Samiksha Sharma is an accomplished advocate, educator, and legal researcher practicing at the Delhi High Court. With a strong background in legal research and education, she has made significant contributions to her field. Her dedication to the legal profession and her expertise in legal research make her a valuable asset to the legal community.

Arbitration Act 1996


What is seat or venue?

The parties can choose a different venue than the seat of arbitration. The seat of arbitration determines the legal framework for the arbitration, including the arbitration laws that will apply. It also affects the courts that will have supervisory jurisdiction over the arbitration. The venue, on the other hand, refers to the specific geographical location where the arbitration hearings will be held. The parties are generally free to choose the venue, and it can be different from the seat of arbitration. However, it is important to ensure that the choice of venue is consistent with the arbitration agreement and the laws of the seat of arbitration. It is also important to consider practical factors, such as the convenience of the parties and the availability of facilities, when choosing the venue for the arbitration hearings.

Place of Arbitration-

1. Mutual agreement of the parties: The parties can change the seat of arbitration by mutual agreement. This agreement should be recorded in writing to ensure its validity and enforceability. [U/S 20(1)]

2. Amendment of the arbitration agreement:If the arbitration agreement contains a clause that requires any changes to the agreement to be in writing, the parties would need to follow the procedure laid down in the contract to change the seat of arbitration. This may involve amending the arbitration agreement in writing to reflect the new seat.[U/S 20(2)]

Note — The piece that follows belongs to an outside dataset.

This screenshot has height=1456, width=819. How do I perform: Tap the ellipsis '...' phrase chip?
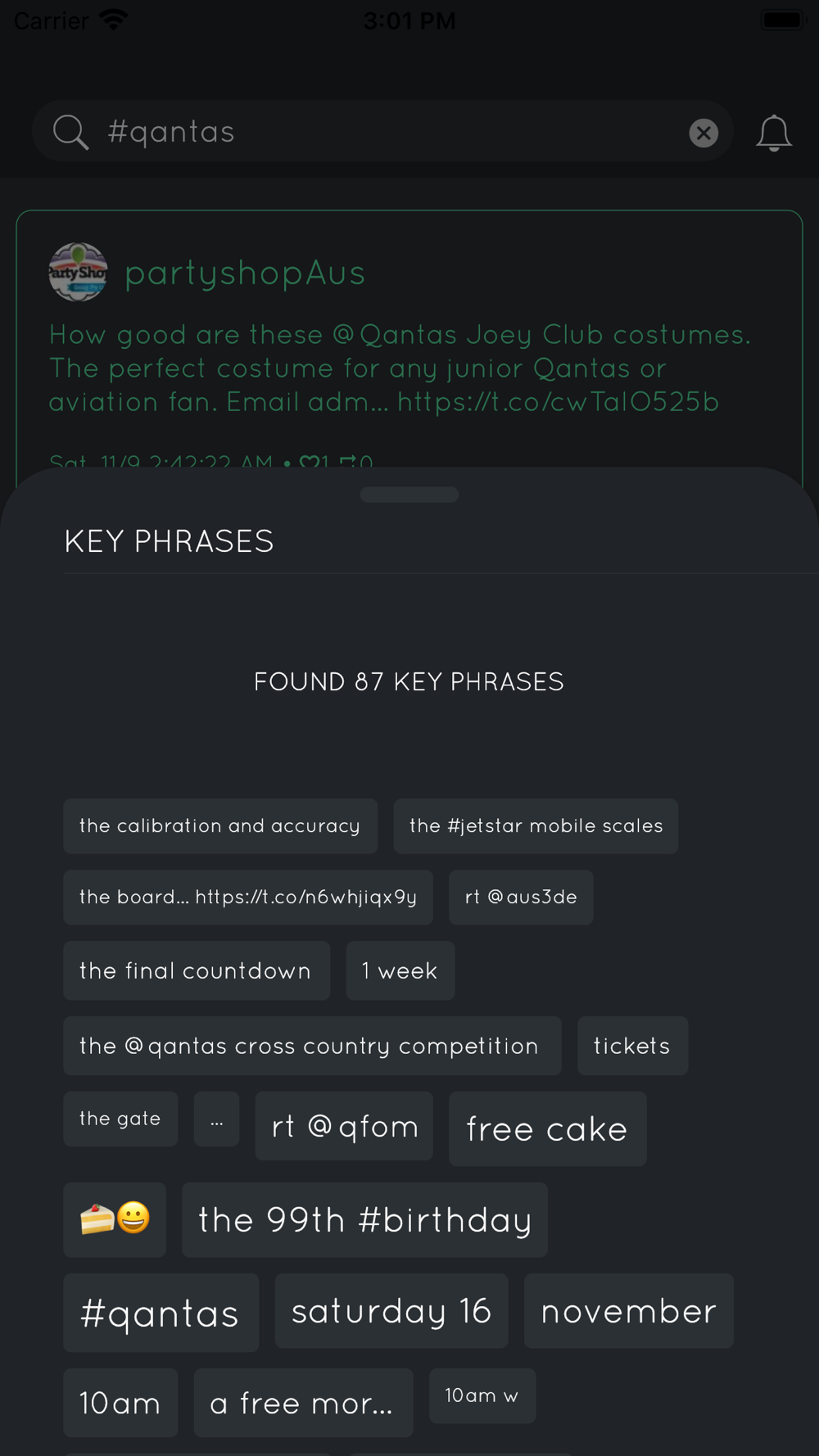click(x=217, y=1119)
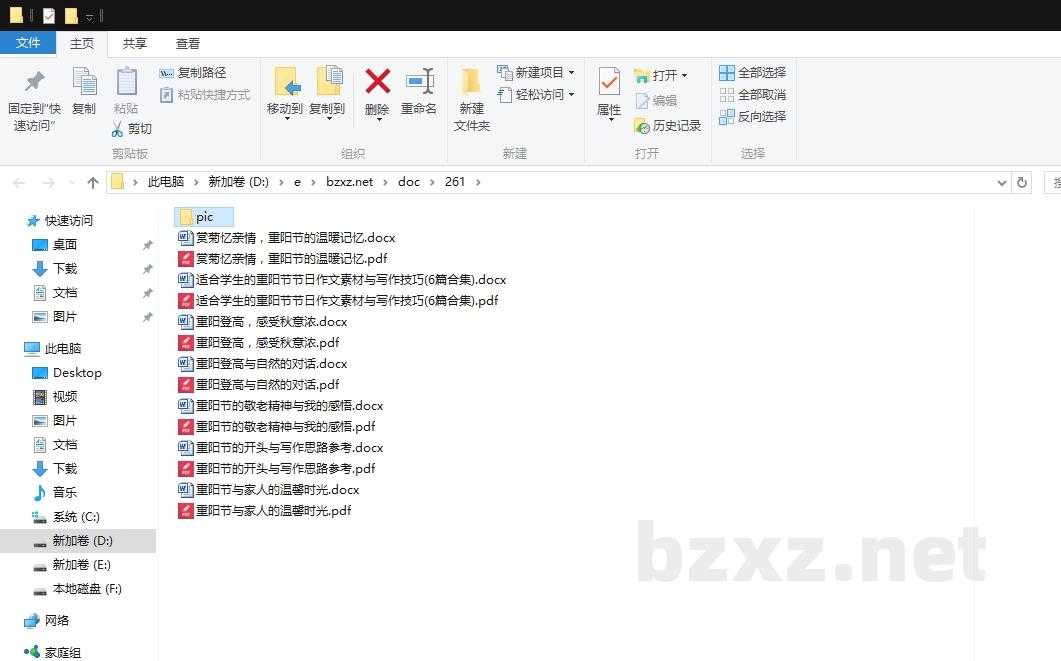Unpin 桌面 from Quick Access

[x=147, y=244]
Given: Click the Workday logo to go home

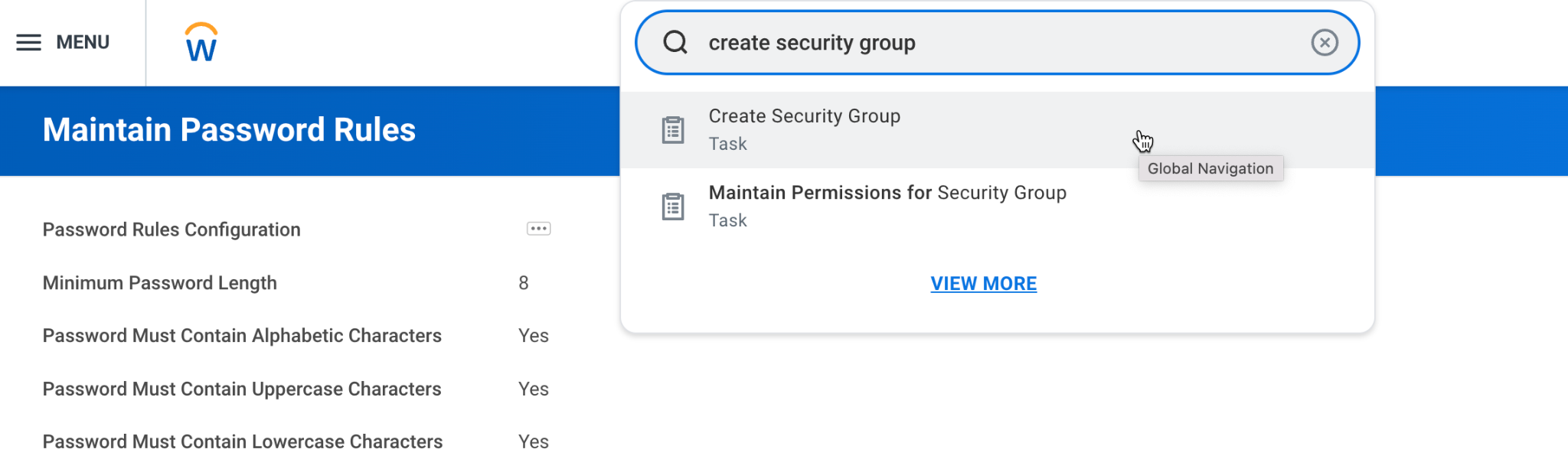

3.Consent of the arbitral tribunal-The consent of the arbitral tribunal may be required to change the seat of arbitration, especially if the tribunal has already been constituted and the arbitration proceedings have commenced. The tribunal will consider the circumstances of the case and the convenience of the parties before deciding whether to change the seat of arbitration. [ U/S 20(3)]

The place of arbitration is mentioned in Section 20 of the Arbitration and Conciliation Act, 1996. Although the terms 'venue' and 'seat' have not been explicitly mentioned in Section 20, the judgment in the case of BGS SGS SOMA JV vs. NHPC Ltd. restated that Section 20(3) talks about 'venue', while the location stated in Section 20(1) and 20(2) refers to 'jurisdictional seat'.

Three judge bench in the case of BGS SGS SOMA JV vs. NHPC Ltd., the Supreme Court of India clarified the distinction between the seat and venue of arbitration. The court further explained that the moment the seat is designated, it is akin to an exclusive jurisdiction clause. For example, if the seat is designated as Mumbai, then the Mumbai courts would have exclusive jurisdiction for purposes of regulating arbitral proceedings arising out of the agreement between the parties. In contrast, the venue can be chosen by the parties for conducting arbitration hearings, and it may vary based on the convenience of the parties.